Un derecho humano es una garantía de previsión, además de que las construcciones de los inmuebles de la Ciudad de México y de las zonas ubicadas en áreas sísmicas, lo reiteramos, aseguren y sean viables para la vida humana y de seres, como las mascotas, quienes llegan a ser imprescindibles como compañías y llegan a formar parte de las familias.

 

Hoy la población de la Ciudad de México no debe olvidar esta última amarga experiencia, la heroicidad de los jóvenes, de los cuerpos de rescate mexicanos, algunos provenientes de lugares tan distantes como Sonora, la solidaridad de las mujeres que instalaron improvisadas cocinas para dar alimentos a familias damnificadas, socorristas, policías, marinos y soldados unidos en la misma causa de salvar vidas y rescatar cuerpos de las ruinas.

 

Protección Civil del gobierno de la Ciudad de México ha publicado un Plan Familiar para enfrentar situaciones de alto riesgo como los terremotos del siete y 19 de septiembre de 2017, que consideramos un documento importante para todas las familias.

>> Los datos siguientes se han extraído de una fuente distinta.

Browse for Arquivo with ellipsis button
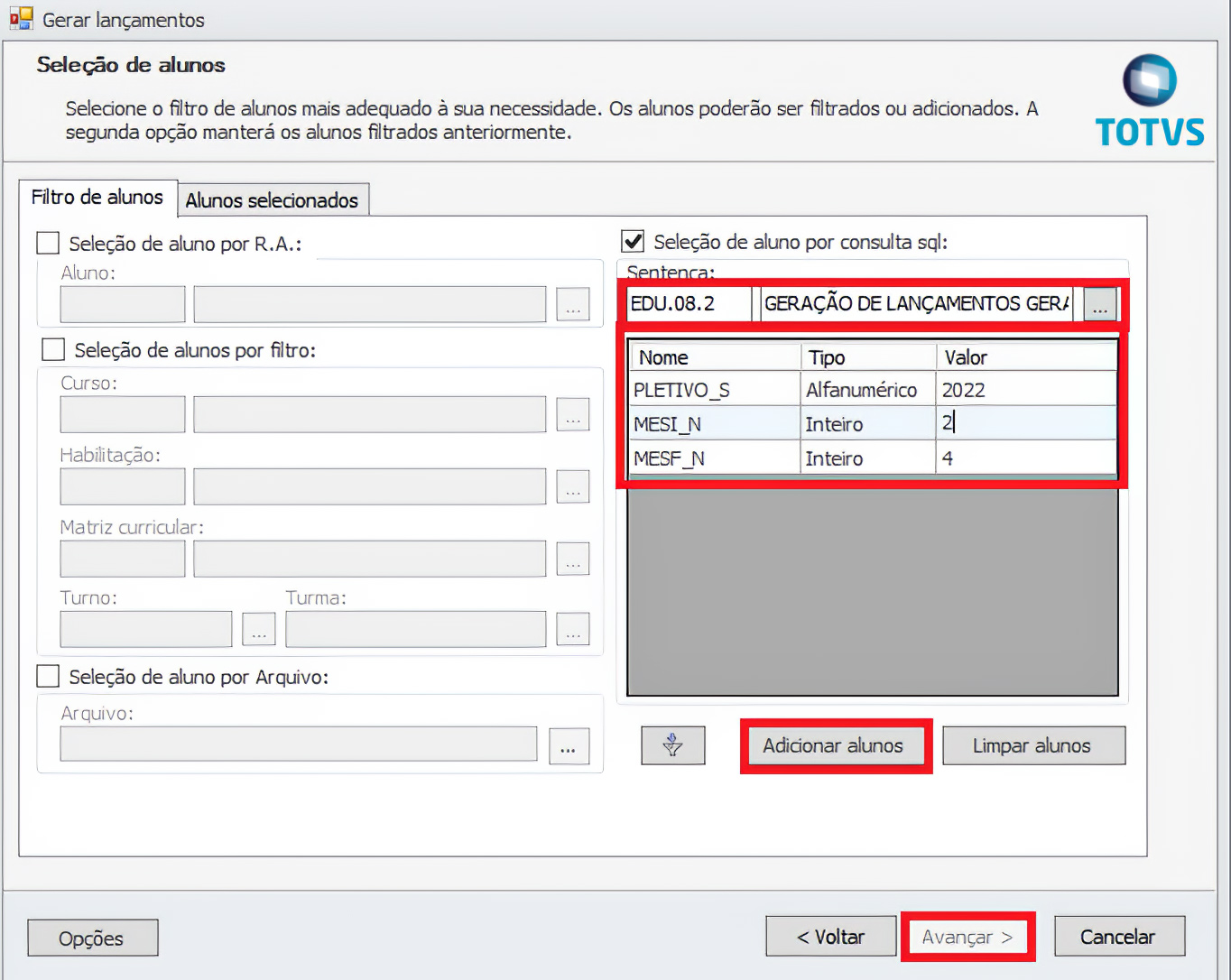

En la realidad cotidiana las familias capitalinas como las de otras zonas del país que se encuentran en zonas de alta sismicidad donde este fenómeno natural causó dolorosas pérdidas humanas, carecen de información de este tipo que sea difundido.

 

 

Sobre todo la carecen los grupos de la población más expuestas, vulnerables y más sensibles a los fenómenos, las personas mayores, las mujeres, la población infantil y desde luego la población trabajadora que no sabe en qué tipo de inmuebles laboran, si cuenta con normas de seguridad y sistemas de emergencia que indiquen rutas de salvamentos.

 

La experiencia ingrata del 19 de septiembre último de las 13.15 horas, nos plantea, después de que la alarma sísmica no sonó porque el epicentro no correspondía a su área, nos obliga a tomar medidas previsoras en nuestros hogares y exigir de las autoridades de los tres niveles de gobierno que las complementen y cumplan con normas de construcción dedicadas a cada tipo de suelo urbano.

 

Hubo un total desconcierto en la mayoría de la población de la Ciudad de México y de su área metropolitana, sobre todo cuando ocurre horas después de los simulacros, sin saber si se cumplieron o no. A la mayor parte de las víctimas, el terremoto del 19 de septiembre los tomó por total sorpresa.

 

Independiente de que las familias víctimas que perdieron seres queridos o sus patrimonios y exijan responsabilidades de las autoridades y un plan de reconstrucción de la capital mexicana que implique la revisión completa de cada inmueble, para TE es importante que se tomen medidas previsoras en las familias que disminuyan la angustia y la incertidumbre del qué hacer.

 

Por esa enorme importancia que requiere que desde los hogares se tomen medidas, difundimos y saludamos el Plan Familiar de Protección Civil del gobierno de la Ciudad de México.